Selain itu, Hasan Nasbi, Kepala Kantor Komunikasi Kepresidenan Republik Indonesia, juga memberikan pernyataan dalam acara tersebut. Baginya, sekarang ini manusia terlalu lama hidup di dunia simulasi alias dunia maya.

“Saking lamanya kita di dunia maya, rasanya seperti melihat telapak tangan sendiri. Dunia nyata itu sebenarnya butuh informasi yang disaring. Tapi sekarang, informasi apapun dianggap healing (hiburan), viral, dan benar. Padahal belum tentu,” ujar Hasan.

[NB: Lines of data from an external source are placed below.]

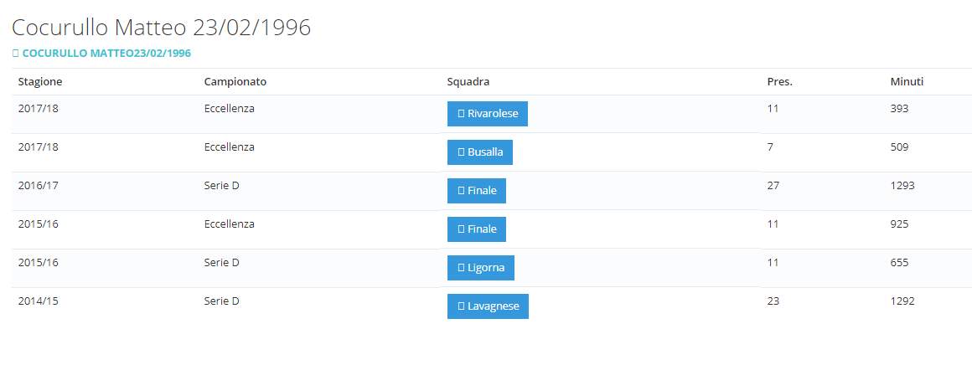Click Serie D in the Ligorna row

pyautogui.click(x=221, y=263)
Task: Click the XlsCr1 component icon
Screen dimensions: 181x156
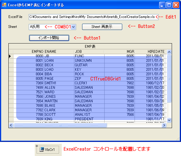Action: (x=42, y=149)
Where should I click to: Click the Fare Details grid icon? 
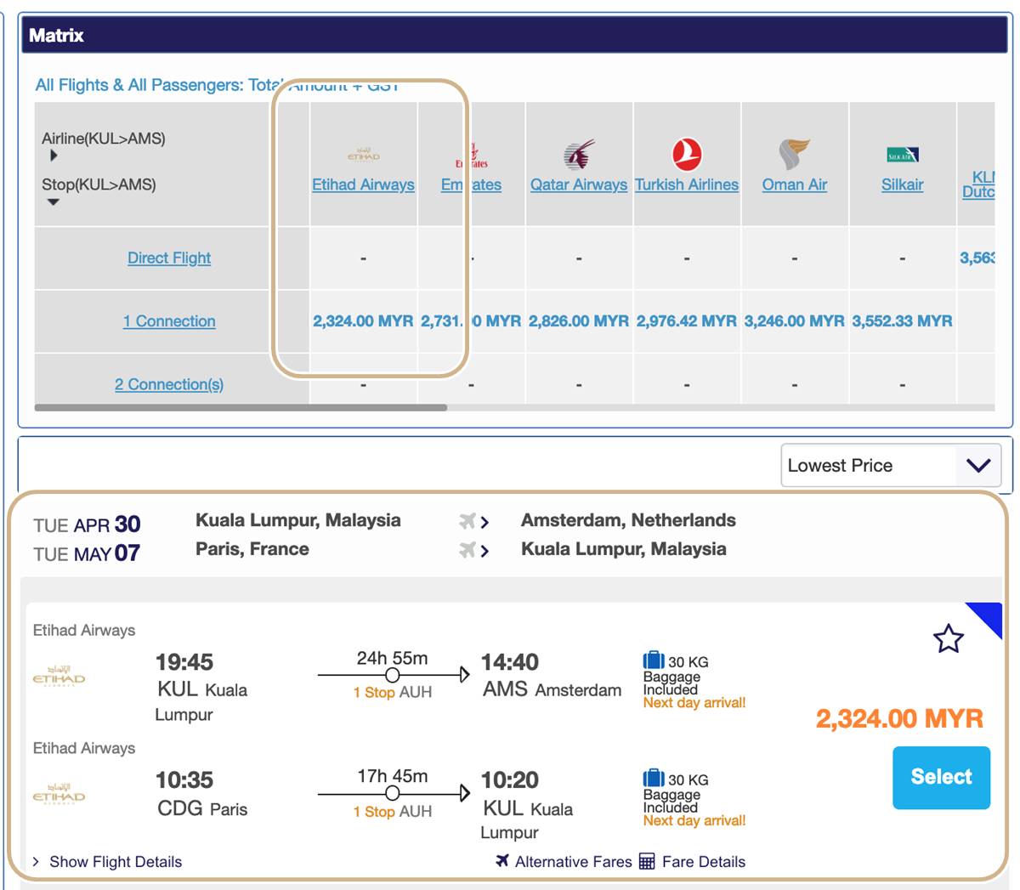coord(647,861)
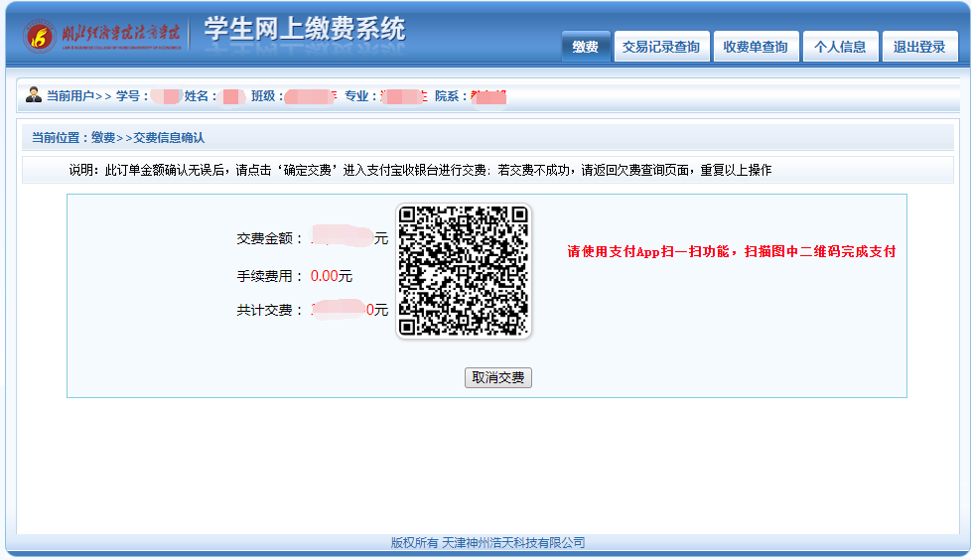Screen dimensions: 971x560
Task: Open the 收费单查询 tab
Action: tap(756, 47)
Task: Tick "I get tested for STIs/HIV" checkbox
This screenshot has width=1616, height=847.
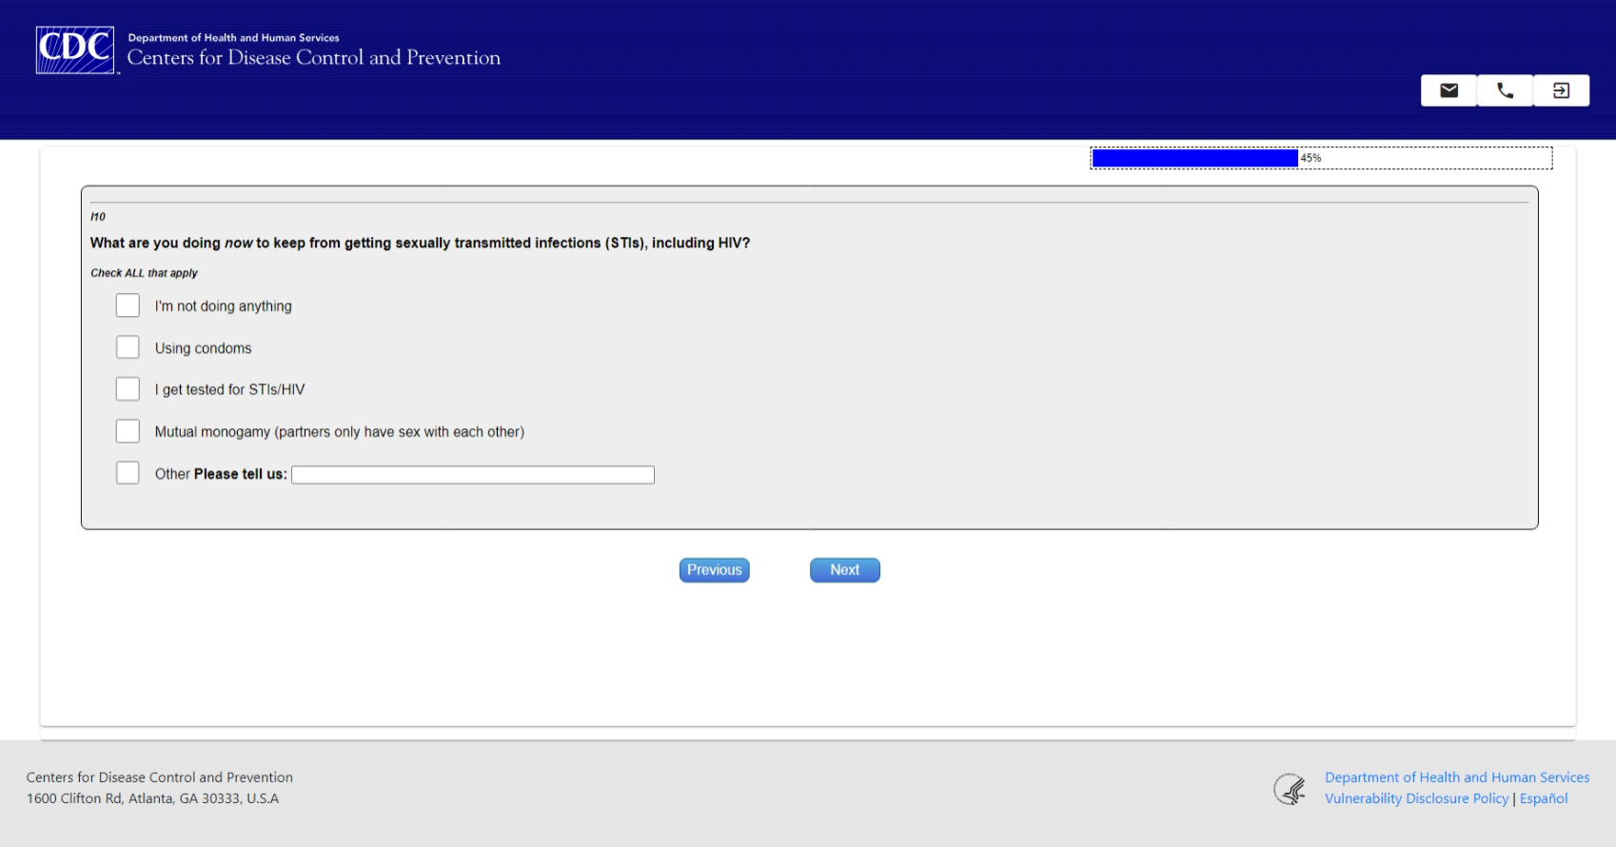Action: 128,389
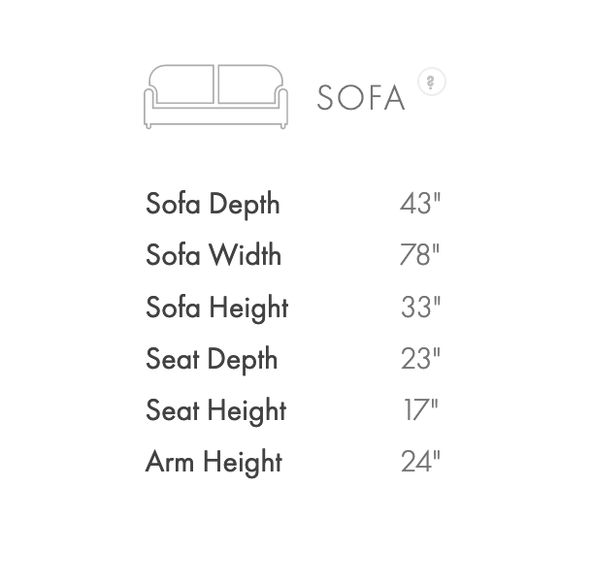The image size is (592, 584).
Task: Select the Seat Height label
Action: pos(215,410)
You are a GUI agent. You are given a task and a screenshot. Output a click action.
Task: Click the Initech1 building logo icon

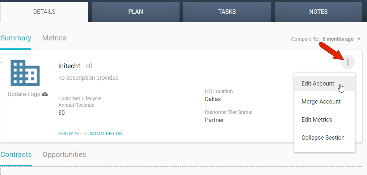click(x=25, y=73)
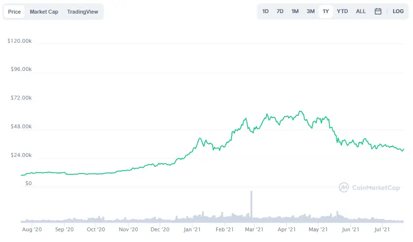Viewport: 413px width, 242px height.
Task: Choose the YTD time range
Action: click(x=343, y=11)
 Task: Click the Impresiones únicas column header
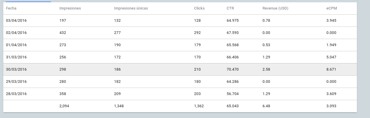point(131,8)
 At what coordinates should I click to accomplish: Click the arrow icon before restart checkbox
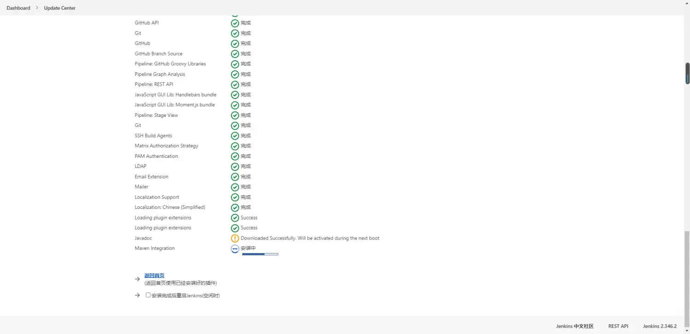coord(137,295)
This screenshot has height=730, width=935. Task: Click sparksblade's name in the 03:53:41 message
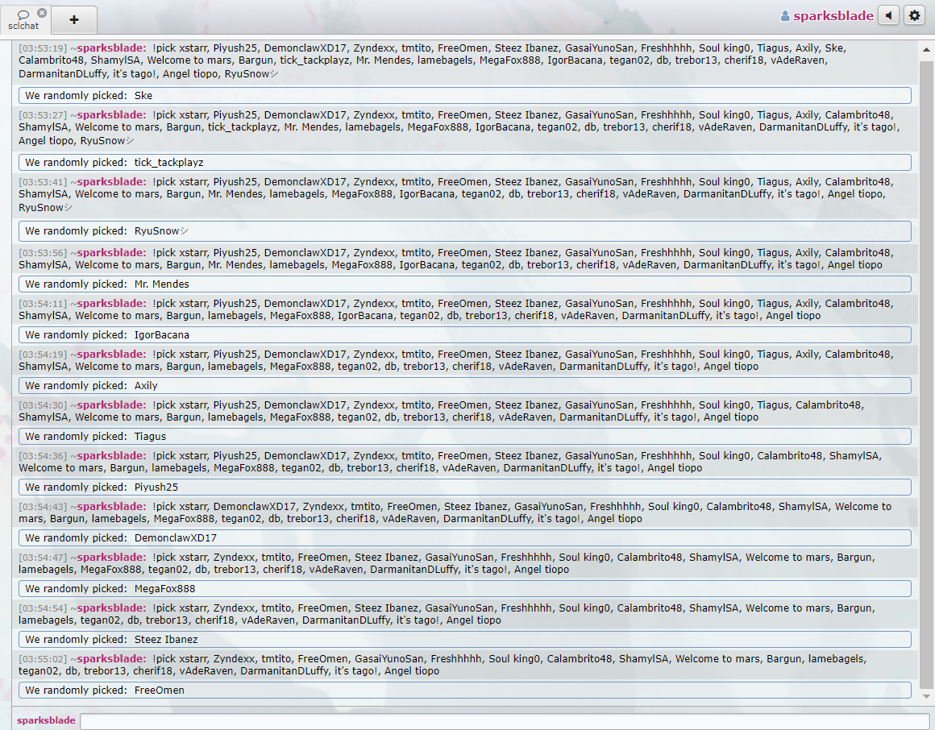111,182
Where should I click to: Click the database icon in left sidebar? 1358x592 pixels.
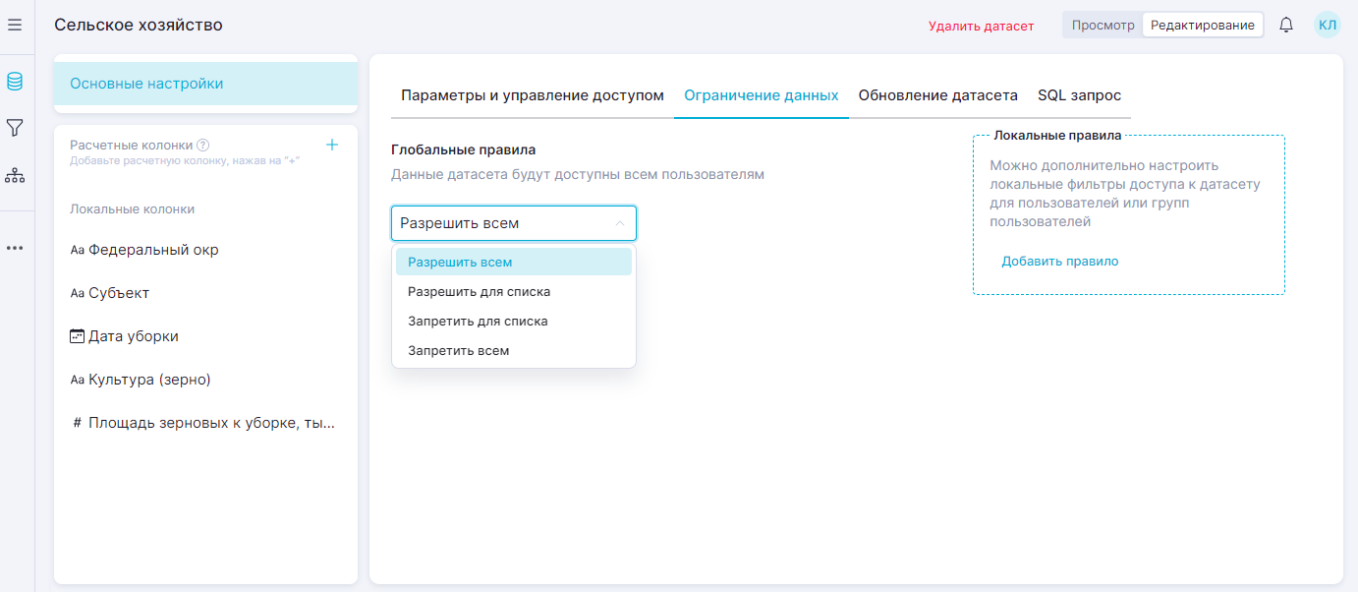pyautogui.click(x=15, y=82)
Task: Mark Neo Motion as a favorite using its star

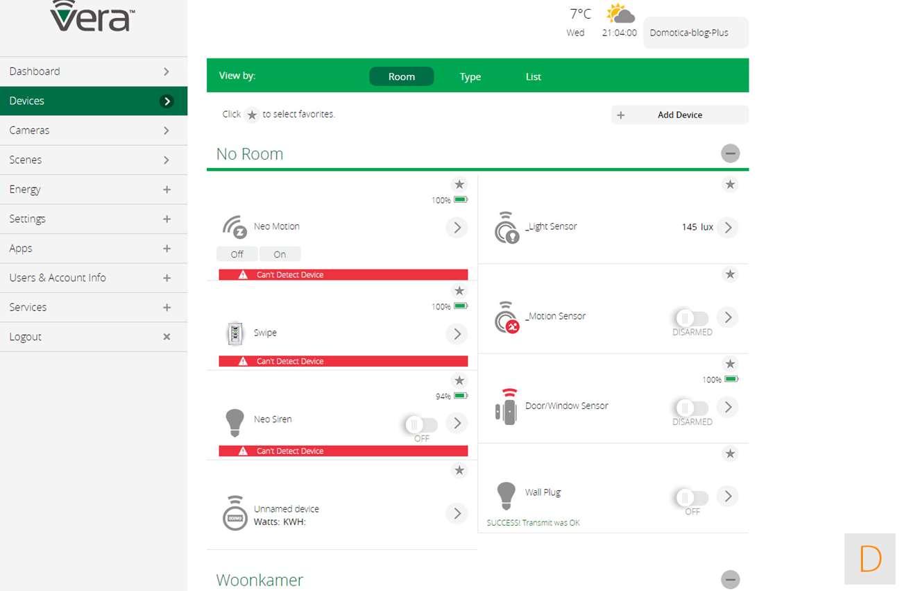Action: pyautogui.click(x=459, y=185)
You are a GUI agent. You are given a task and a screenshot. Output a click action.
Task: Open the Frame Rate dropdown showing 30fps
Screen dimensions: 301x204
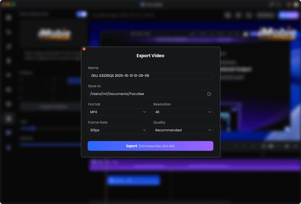[x=118, y=130]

Menurut Hasan, serangan yang dihadapi sekarang itu bukan fisik, melainkan langsung menyerang pikiran.

“Ini bentuk serangan kognitif. Tak menyasar fisik, tapi menyasar ke pikiran kita. Jadi kalau sudah terpengaruh, semua keputusan bisa jadi salah. Informasi yang dibungkus menarik, terlihat menghibur, bisa menyentuh ego, kemarahan, stres, bahkan kebencian. Ujung-ujungnya dianggap sebagai kebenaran. Padahal belum tentu,” jelasnya.

Hasan juga mengingatkan soal bahayanya realitas semu di media sosial. Banyak orang terjebak di dunia yang tidak nyata, dan ini bisa berujung ke perpecahan.

“Kita harus balik ke realita. Jangan sampai kita pecah karena informasi yang tidak akurat. Apalagi kalau tidak saling kenal, interaksinya makin sedikit. Kita butuh kesadaran bersama. Teman-teman di media sosial juga harus berperan dalam ini,” jelasnya.